1. the first safety practice we enforced was making sure we did not touch the 3D printer when it was printing the Cubesat. the 3D printer will get very hot and its important to remember to not touch it.

2. when using the exacto knife to cut out the pieces of Styrofoam, we had to place cardboard underneath to ensure the tables weren't being damaged. we also had to wear goggles when using the knife incase anything flew up in our faces or around our work space.

3. when using any tools that require hard labor, make sure to wear goggles for safety purposes.

4. once you attach the Cubesat to the orbiter, make sure to warn people around the orbiter that you will be testing your Cubesat and wear goggles to ensure all body parts and people are safe.


Step 3: How To:

How to build a CubeSat:

1. to begin the CubeSat building process, you need to search models of the CubeSat that are 10x10x10 and have a STL file handy.

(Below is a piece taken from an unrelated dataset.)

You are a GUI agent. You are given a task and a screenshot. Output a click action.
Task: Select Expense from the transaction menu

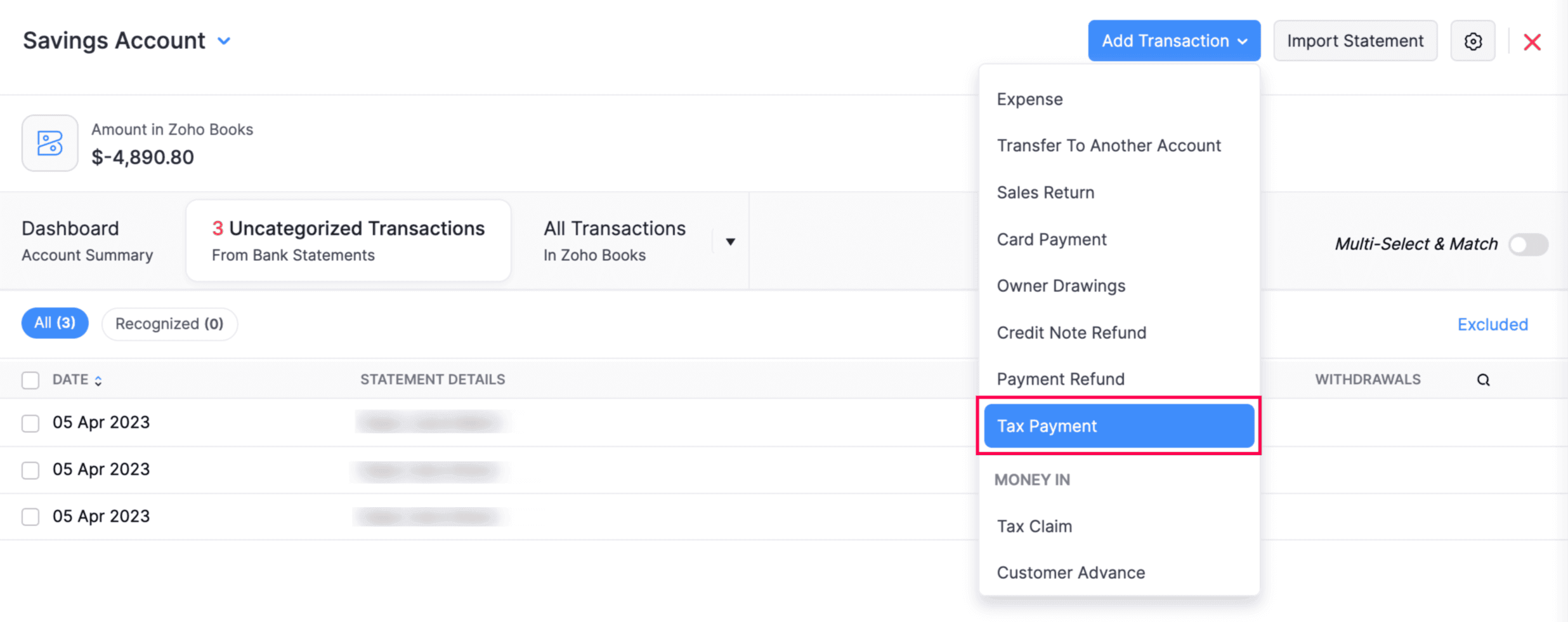point(1029,98)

2. when you have found a model that will work in holding a breadboard and an Arduino safely, you need to download the files on a flash drive so you can access the files on the 3D printer.

3. after the correct files have been downloaded on the flash drive, you can hook up the flash drive to the computer that is hooked up to the 3D printer.

4. when you are printing, make sure you select the correct files and all the wires, codes, and inputs are correctly wired between the computer and 3D printer. this will ensure the CubeSat is printed correctly, and everything goes according to plan.

5. assign each group member a designated time to efficiently check on the printer and CubeSat progress to catch any problems you may run into. being able to have a team member check on the progress about every 2-3 hours, will provide enough assistance to fix any issues and watch the progress that will be made.



#include #include #include

const int MPU=0x68; int16_t AcX,AcY,AcZ,Tmp,GyX,GyY,GyZ; double pitch,roll;

File Data;

void setup(){

pinMode (10,OUTPUT); //must set pin 10 to output even if not used ; //setting pin 7 to light up led SD.begin(4); //begins sd card with CS set to pin 4 Serial.begin(9600); Serial.println(F("BMP280 test")); Wire.begin(); Wire.beginTransmission(MPU); Wire.write(0x6B); Wire.write(0); Wire.endTransmission(true); Serial.begin(9600); } void loop(){ Wire.beginTransmission(MPU); Wire.write(0x3B); Wire.endTransmission(false); Wire.requestFrom(MPU,14,true);

int AcXoff,AcYoff,AcZoff,GyXoff,GyYoff,GyZoff; int temp,toff; double t,tx,tf;

//Acceleration data correction AcXoff = -950; AcYoff = -300; AcZoff = 0;

//Temperature correction toff = -1600;

//Gyro correction GyXoff = 480; GyYoff = 170; GyZoff = 210;

//read accel data AcX=(<<8| + AcXoff; AcY=(<<8| + AcYoff; AcZ=(<<8| + AcYoff;

//read temperature data temp=(<<8| + toff; tx=temp; t = tx/340 + 36.53; tf = (t * 9/5) + 32;

//read gyro data GyX=(<<8| + GyXoff; GyY=(<<8| + GyYoff; GyZ=(<<8| + GyZoff;

Data ="Log.txt", FILE_WRITE); //opens file called "Log"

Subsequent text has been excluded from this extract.